Janice Small: Council tax cover-up: New evidence of serious errors in council tax bills
Surge in council tax appeals in Kirklees reveals systematic over-charging by Government
Gordon Brown and his Ministers are deliberately covering up serious problems over the banding of homes for council tax, Janice Small, Prospective Parliamentary Candidate for Batley and Spen, warned this week. New figures have revealed that Whitehall’s council tax snoopers have been forced to redo the council tax bands of thousands of homes after appeals by householders across Kirklees and the country.
- Official papers from Gordon Brown’s council tax inspectors, the Valuation Office Agency, have admitted that many homes are in the wrong band for council tax and families have been paying over the odds for years. Accidentally leaked minutes have confessed that if the tax errors became known, the Government would lose money and would have to pay tax refunds. This was also ruled out since it would generate “adverse press coverage… in the current climate”.
- The combination of a campaign by ‘Money Saving Expert’ Martin Lewis, the publication of these leaked minutes and an ITV Tonight documentary, has produced a surge in council tax appeals. Now Parliamentary Questions have forced the Government to publish detailed figures on the changes to council tax bands.
- In the last three years, 190,000 existing homes have had their council tax band changed: 133,985 homes have moved down a band. In Kirklees, 1522 homes have moved down a council tax band as a result of appeals. This proves there are serious and systematic errors in the banding of homes, which Ministers have been covering up to save money.
- Wales has been used as a test-bed for a council tax revaluation. Three times as many homes moved up a band as down. Yet since that 2005 revaluation, a succession of errors has also been uncovered with the Valuation Office Agency’s work. To date, 1 in 20 homes in Wales have had their post-revaluation banding corrected. A wholesale council tax revaluation has thus caused more problems than it solved.
Janice said: “We now have clear evidence of a council tax cover-up. The Labour Government has been caught red-handed fiddling council tax to make families in Kirklees and across the country pay more. Whitehall bureaucrats know that many homes across the country are wrongly banded, but have refused to correct the tax inspectors’ errors to save the Government money and save face.
“The whole basis of our tax system is undermined if the state conspires to over-charge the public.
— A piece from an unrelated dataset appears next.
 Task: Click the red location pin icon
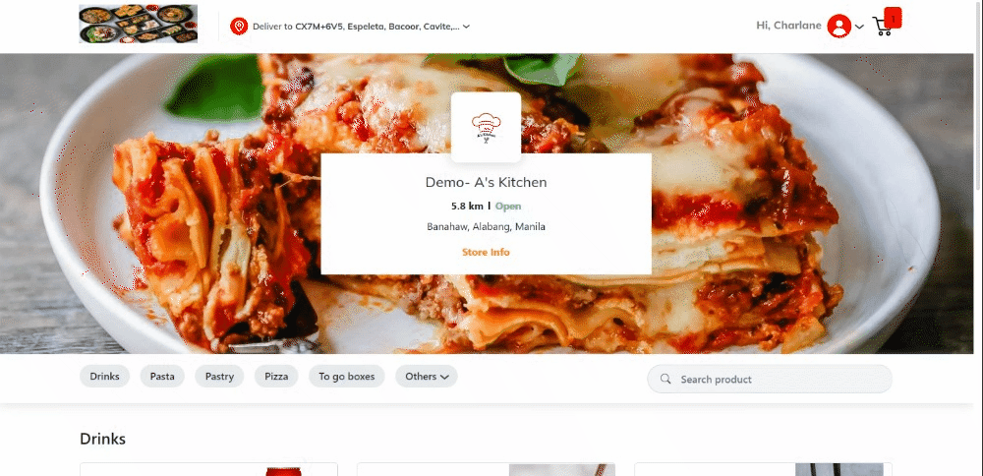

Labour Ministers only want to reform the council tax system if it rakes in extra cash for Gordon Brown’s coffers.”
Notes to Editors
LABOUR’S COUNCIL TAX COVER-UP
Council tax bills vary according to the banding of a property; for example, a Band E house pays 22% a year more than a Band D house (or £315 a year more for a typical home in England).
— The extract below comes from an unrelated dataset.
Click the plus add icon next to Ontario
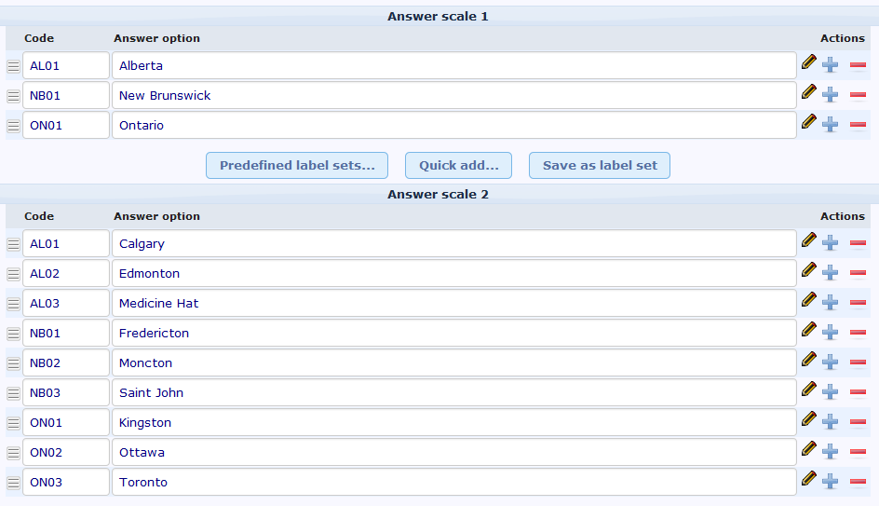Screen dimensions: 879x506 click(x=831, y=124)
Last year, Labour Ministers were forced to publish the minutes of the Valuation Office Agency’s Council Tax Revaluation Programme Board. The Valuation Office Agency are England’s council tax inspectors, and are an arm of HM Revenue & Customs.
The minutes show the fallout after the controversial plans for an English council tax revaluation in May 2007 were postponed in October 2005. The Revaluation Board minutes include a series of comments which are blacked out, since they relate to “an ongoing policy issue”. However, the PDF file of the electronic minutes produced in answer to the Parliamentary Question did not completely black out the redacted elements, and in an embarrassing blunder by officials, the original text underneath can be uncovered under the blacked out sections.
Original minutes – with comments blacked out
http://www.conservatives.com/pdf/DEP2008-0478-original.pdf
Amended minutes with redacted comments uncovered
http://www.conservatives.com/pdf/DEP2008-0478-withfulltext.pdf
The secret comments show that the revaluation exercise identified certain homes in certain streets were currently wrongly banded, and are paying over the odds (so-called ‘consequentials’). Yet Ministers covered up this information due to the implications: having to pay refunds and lose money and the subsequent bad press coverage. The secret minutes stated:
“MJ questioned what action should be taken by Groups on consequentials identified following data enhancement. Concern was expressed about the possible knock on implications for billing authorities and adverse press coverage this could generate in the current climate. Action Point – TE to establish potential numbers involved with GVOs. Action will then be agreed with ODPM and Ministers”. ( This item has been redacted, as it remains an ongoing policy issue).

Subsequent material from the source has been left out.